=== Data for processing ===

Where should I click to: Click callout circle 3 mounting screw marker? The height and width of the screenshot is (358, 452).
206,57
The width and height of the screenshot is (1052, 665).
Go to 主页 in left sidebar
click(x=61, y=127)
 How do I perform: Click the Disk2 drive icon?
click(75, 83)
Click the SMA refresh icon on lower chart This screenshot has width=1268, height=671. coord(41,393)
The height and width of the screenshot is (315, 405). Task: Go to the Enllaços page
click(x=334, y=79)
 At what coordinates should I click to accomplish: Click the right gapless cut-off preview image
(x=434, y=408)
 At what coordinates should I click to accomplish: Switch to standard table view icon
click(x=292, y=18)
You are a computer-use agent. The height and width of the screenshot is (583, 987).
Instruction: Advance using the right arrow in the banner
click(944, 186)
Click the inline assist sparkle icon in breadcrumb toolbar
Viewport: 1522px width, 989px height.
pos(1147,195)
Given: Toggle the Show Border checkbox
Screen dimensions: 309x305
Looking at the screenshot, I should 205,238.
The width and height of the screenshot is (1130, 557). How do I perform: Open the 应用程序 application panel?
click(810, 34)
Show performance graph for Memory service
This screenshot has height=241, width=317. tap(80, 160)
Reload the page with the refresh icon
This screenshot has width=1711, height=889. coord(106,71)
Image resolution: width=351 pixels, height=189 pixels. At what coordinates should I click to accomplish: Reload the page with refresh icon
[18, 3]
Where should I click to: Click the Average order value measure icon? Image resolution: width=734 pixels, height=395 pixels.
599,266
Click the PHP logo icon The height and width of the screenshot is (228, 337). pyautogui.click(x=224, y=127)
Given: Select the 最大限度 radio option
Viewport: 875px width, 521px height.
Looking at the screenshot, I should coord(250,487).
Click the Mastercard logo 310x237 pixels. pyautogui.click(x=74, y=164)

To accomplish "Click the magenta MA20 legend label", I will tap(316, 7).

===

What is expected:
All of the lines above must be returned exactly.

Written answer:
Where should I click to: Click callout circle 3 mounting screw marker? The height and width of the screenshot is (358, 452).
206,57
The width and height of the screenshot is (1052, 665).
Go to 主页 in left sidebar
click(x=61, y=127)
 How do I perform: Click the Disk2 drive icon?
click(75, 83)
Click the SMA refresh icon on lower chart This screenshot has width=1268, height=671. coord(41,393)
The height and width of the screenshot is (315, 405). Task: Go to the Enllaços page
click(x=334, y=79)
 At what coordinates should I click to accomplish: Click the right gapless cut-off preview image
(x=434, y=408)
 At what coordinates should I click to accomplish: Switch to standard table view icon
click(x=292, y=18)
You are a computer-use agent. The height and width of the screenshot is (583, 987).
Instruction: Advance using the right arrow in the banner
click(944, 186)
Click the inline assist sparkle icon in breadcrumb toolbar
Viewport: 1522px width, 989px height.
pos(1147,195)
Given: Toggle the Show Border checkbox
Screen dimensions: 309x305
Looking at the screenshot, I should 205,238.
The width and height of the screenshot is (1130, 557). How do I perform: Open the 应用程序 application panel?
click(810, 34)
Show performance graph for Memory service
This screenshot has height=241, width=317. tap(80, 160)
Reload the page with the refresh icon
This screenshot has width=1711, height=889. coord(106,71)
Image resolution: width=351 pixels, height=189 pixels. At what coordinates should I click to accomplish: Reload the page with refresh icon
[18, 3]
Where should I click to: Click the Average order value measure icon? Image resolution: width=734 pixels, height=395 pixels.
599,266
Click the PHP logo icon The height and width of the screenshot is (228, 337). pyautogui.click(x=224, y=127)
Given: Select the 最大限度 radio option
Viewport: 875px width, 521px height.
Looking at the screenshot, I should coord(250,487).
Click the Mastercard logo 310x237 pixels. pyautogui.click(x=74, y=164)

To accomplish "Click the magenta MA20 legend label", I will tap(316, 7).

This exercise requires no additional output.